- **Goal of the exercise**
Please repeat each of the records that follow, exactly as written.

##### Given records #####

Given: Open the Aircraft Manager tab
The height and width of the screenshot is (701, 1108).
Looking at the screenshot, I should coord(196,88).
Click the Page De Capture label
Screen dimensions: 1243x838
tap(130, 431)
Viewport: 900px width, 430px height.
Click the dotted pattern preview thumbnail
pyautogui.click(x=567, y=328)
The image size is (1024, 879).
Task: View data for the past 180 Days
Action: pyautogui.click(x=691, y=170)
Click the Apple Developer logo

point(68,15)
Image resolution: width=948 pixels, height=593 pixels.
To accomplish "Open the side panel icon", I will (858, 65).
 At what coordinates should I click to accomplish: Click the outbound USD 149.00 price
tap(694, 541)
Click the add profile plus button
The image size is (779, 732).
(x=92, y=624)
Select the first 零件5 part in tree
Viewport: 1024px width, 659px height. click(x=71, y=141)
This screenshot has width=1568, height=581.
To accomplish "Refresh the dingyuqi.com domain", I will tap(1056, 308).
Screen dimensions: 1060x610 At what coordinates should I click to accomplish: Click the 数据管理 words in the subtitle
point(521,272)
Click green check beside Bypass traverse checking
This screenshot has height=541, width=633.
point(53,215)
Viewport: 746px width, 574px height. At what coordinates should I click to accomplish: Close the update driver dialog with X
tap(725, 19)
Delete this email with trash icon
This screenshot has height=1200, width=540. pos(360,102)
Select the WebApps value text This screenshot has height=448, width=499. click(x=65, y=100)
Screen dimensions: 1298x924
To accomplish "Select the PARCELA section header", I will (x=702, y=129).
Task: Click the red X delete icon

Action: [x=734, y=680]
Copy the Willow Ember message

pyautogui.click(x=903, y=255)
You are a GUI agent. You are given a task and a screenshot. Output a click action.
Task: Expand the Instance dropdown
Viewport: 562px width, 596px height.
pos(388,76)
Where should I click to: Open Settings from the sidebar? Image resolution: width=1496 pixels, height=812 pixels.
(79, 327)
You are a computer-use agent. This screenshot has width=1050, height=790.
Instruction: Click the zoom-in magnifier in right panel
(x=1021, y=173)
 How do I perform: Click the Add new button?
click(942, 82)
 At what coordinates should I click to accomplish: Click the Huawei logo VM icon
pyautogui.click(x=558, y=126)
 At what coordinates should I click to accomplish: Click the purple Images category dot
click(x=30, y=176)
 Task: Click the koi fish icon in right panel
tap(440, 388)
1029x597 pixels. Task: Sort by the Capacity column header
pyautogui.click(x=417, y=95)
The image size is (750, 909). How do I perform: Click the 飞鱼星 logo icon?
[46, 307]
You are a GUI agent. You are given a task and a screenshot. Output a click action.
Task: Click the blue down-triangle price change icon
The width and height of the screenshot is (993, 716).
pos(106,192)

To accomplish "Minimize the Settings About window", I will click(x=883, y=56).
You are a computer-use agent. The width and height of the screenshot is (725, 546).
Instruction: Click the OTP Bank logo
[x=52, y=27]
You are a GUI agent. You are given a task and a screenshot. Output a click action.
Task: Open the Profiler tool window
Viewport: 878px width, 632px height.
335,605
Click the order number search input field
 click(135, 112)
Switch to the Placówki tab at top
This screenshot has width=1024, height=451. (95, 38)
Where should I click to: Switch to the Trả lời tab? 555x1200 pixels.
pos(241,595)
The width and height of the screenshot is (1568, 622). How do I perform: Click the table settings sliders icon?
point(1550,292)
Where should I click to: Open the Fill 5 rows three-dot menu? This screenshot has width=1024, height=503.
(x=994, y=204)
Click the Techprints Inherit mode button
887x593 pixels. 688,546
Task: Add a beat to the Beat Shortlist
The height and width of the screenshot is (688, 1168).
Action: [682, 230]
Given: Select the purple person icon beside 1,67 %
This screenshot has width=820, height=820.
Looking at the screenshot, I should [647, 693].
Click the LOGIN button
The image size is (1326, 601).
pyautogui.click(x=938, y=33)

#####

- **Solution to the exercise**
Given: Open the Aircraft Manager tab
The height and width of the screenshot is (701, 1108).
Looking at the screenshot, I should coord(196,88).
Click the Page De Capture label
Screen dimensions: 1243x838
tap(130, 431)
Viewport: 900px width, 430px height.
Click the dotted pattern preview thumbnail
pyautogui.click(x=567, y=328)
The image size is (1024, 879).
Task: View data for the past 180 Days
Action: pyautogui.click(x=691, y=170)
Click the Apple Developer logo

point(68,15)
Image resolution: width=948 pixels, height=593 pixels.
To accomplish "Open the side panel icon", I will (858, 65).
 At what coordinates should I click to accomplish: Click the outbound USD 149.00 price
tap(694, 541)
Click the add profile plus button
The image size is (779, 732).
(x=92, y=624)
Select the first 零件5 part in tree
Viewport: 1024px width, 659px height. click(x=71, y=141)
This screenshot has width=1568, height=581.
To accomplish "Refresh the dingyuqi.com domain", I will tap(1056, 308).
Screen dimensions: 1060x610 At what coordinates should I click to accomplish: Click the 数据管理 words in the subtitle
point(521,272)
Click green check beside Bypass traverse checking
This screenshot has height=541, width=633.
point(53,215)
Viewport: 746px width, 574px height. At what coordinates should I click to accomplish: Close the update driver dialog with X
tap(725, 19)
Delete this email with trash icon
This screenshot has height=1200, width=540. pos(360,102)
Select the WebApps value text This screenshot has height=448, width=499. click(x=65, y=100)
Screen dimensions: 1298x924
To accomplish "Select the PARCELA section header", I will (x=702, y=129).
Task: Click the red X delete icon

Action: [x=734, y=680]
Copy the Willow Ember message

pyautogui.click(x=903, y=255)
You are a GUI agent. You are given a task and a screenshot. Output a click action.
Task: Expand the Instance dropdown
Viewport: 562px width, 596px height.
pos(388,76)
Where should I click to: Open Settings from the sidebar? Image resolution: width=1496 pixels, height=812 pixels.
(79, 327)
You are a computer-use agent. This screenshot has width=1050, height=790.
Instruction: Click the zoom-in magnifier in right panel
(x=1021, y=173)
 How do I perform: Click the Add new button?
click(942, 82)
 At what coordinates should I click to accomplish: Click the Huawei logo VM icon
pyautogui.click(x=558, y=126)
 At what coordinates should I click to accomplish: Click the purple Images category dot
click(x=30, y=176)
 Task: Click the koi fish icon in right panel
tap(440, 388)
1029x597 pixels. Task: Sort by the Capacity column header
pyautogui.click(x=417, y=95)
The image size is (750, 909). How do I perform: Click the 飞鱼星 logo icon?
[46, 307]
You are a GUI agent. You are given a task and a screenshot. Output a click action.
Task: Click the blue down-triangle price change icon
The width and height of the screenshot is (993, 716).
pos(106,192)

To accomplish "Minimize the Settings About window", I will click(x=883, y=56).
You are a computer-use agent. The width and height of the screenshot is (725, 546).
Instruction: Click the OTP Bank logo
[x=52, y=27]
You are a GUI agent. You are given a task and a screenshot. Output a click action.
Task: Open the Profiler tool window
Viewport: 878px width, 632px height.
335,605
Click the order number search input field
 click(135, 112)
Switch to the Placówki tab at top
This screenshot has width=1024, height=451. (95, 38)
Where should I click to: Switch to the Trả lời tab? 555x1200 pixels.
pos(241,595)
The width and height of the screenshot is (1568, 622). How do I perform: Click the table settings sliders icon?
point(1550,292)
Where should I click to: Open the Fill 5 rows three-dot menu? This screenshot has width=1024, height=503.
(x=994, y=204)
Click the Techprints Inherit mode button
887x593 pixels. 688,546
Task: Add a beat to the Beat Shortlist
The height and width of the screenshot is (688, 1168).
Action: [682, 230]
Given: Select the purple person icon beside 1,67 %
This screenshot has width=820, height=820.
Looking at the screenshot, I should [647, 693].
Click the LOGIN button
The image size is (1326, 601).
pyautogui.click(x=938, y=33)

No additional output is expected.